Records supplied:

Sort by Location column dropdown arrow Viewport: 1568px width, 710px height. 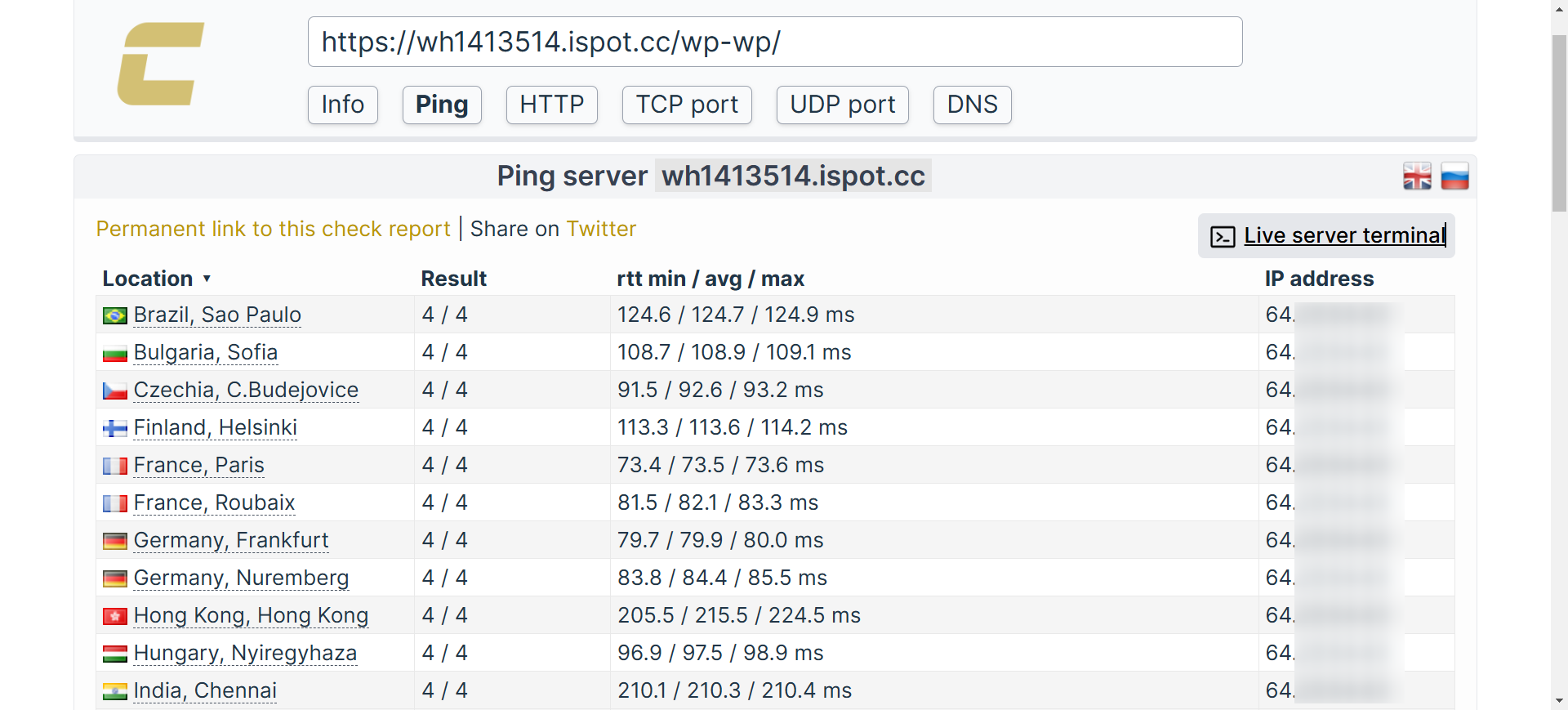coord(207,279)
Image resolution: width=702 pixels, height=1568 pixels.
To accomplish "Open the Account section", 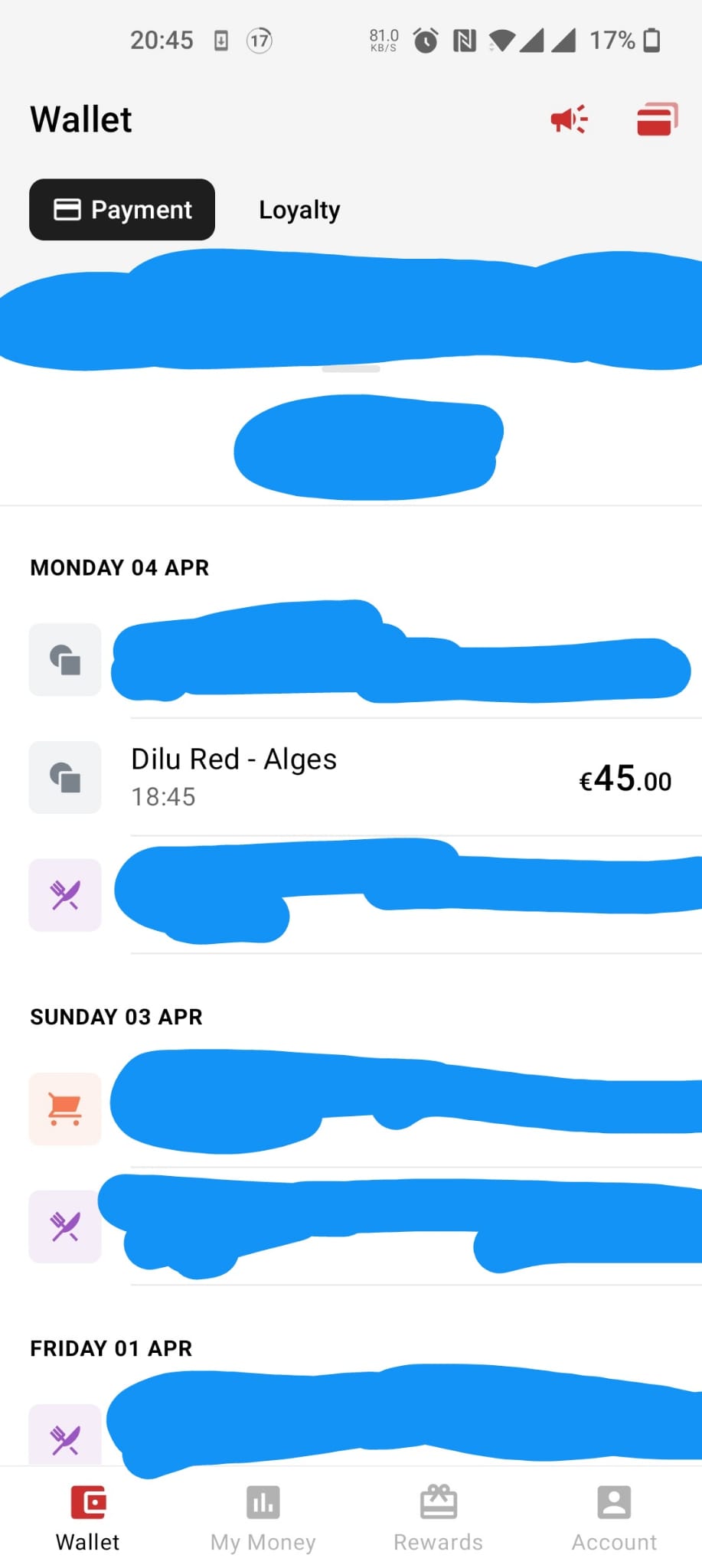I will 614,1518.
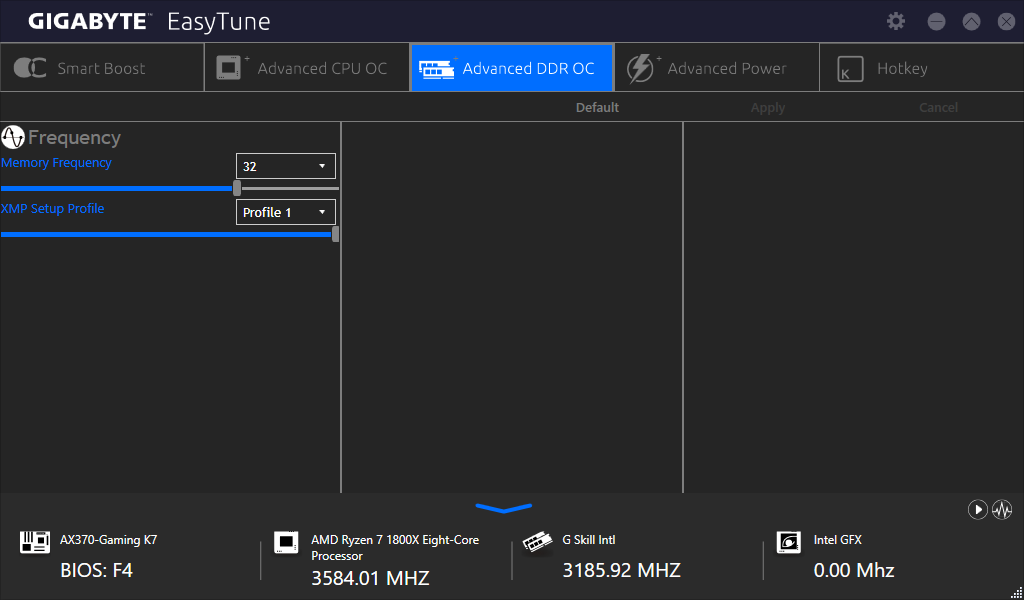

---

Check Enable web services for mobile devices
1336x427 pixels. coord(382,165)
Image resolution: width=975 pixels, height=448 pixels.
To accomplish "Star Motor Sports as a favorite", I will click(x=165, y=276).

--

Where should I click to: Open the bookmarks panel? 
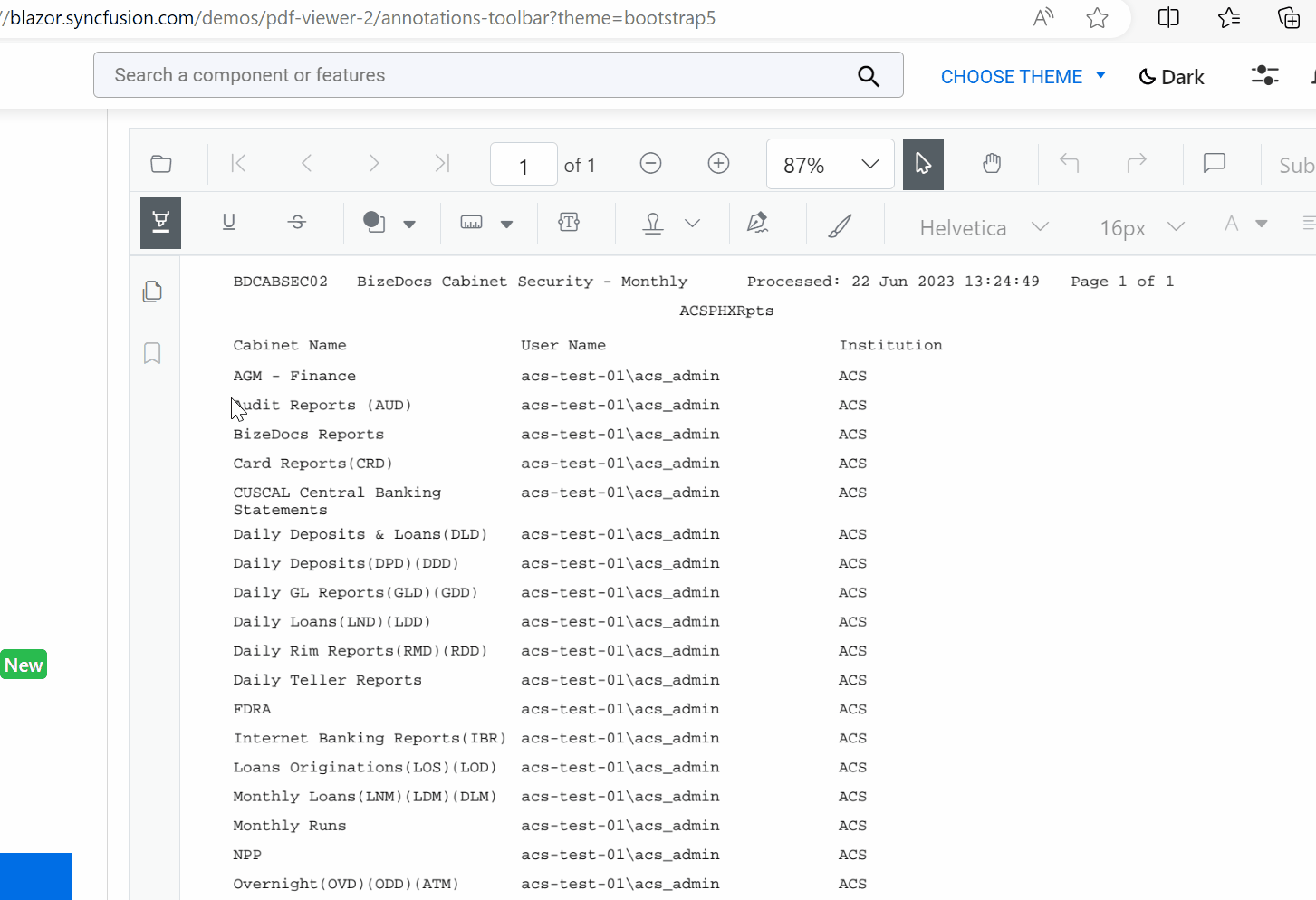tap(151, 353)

Task goal: Filter the data above down to lines with the word "Image", and copy them.

The completed task:
Image resolution: width=702 pixels, height=1568 pixels.
Image resolution: width=975 pixels, height=448 pixels.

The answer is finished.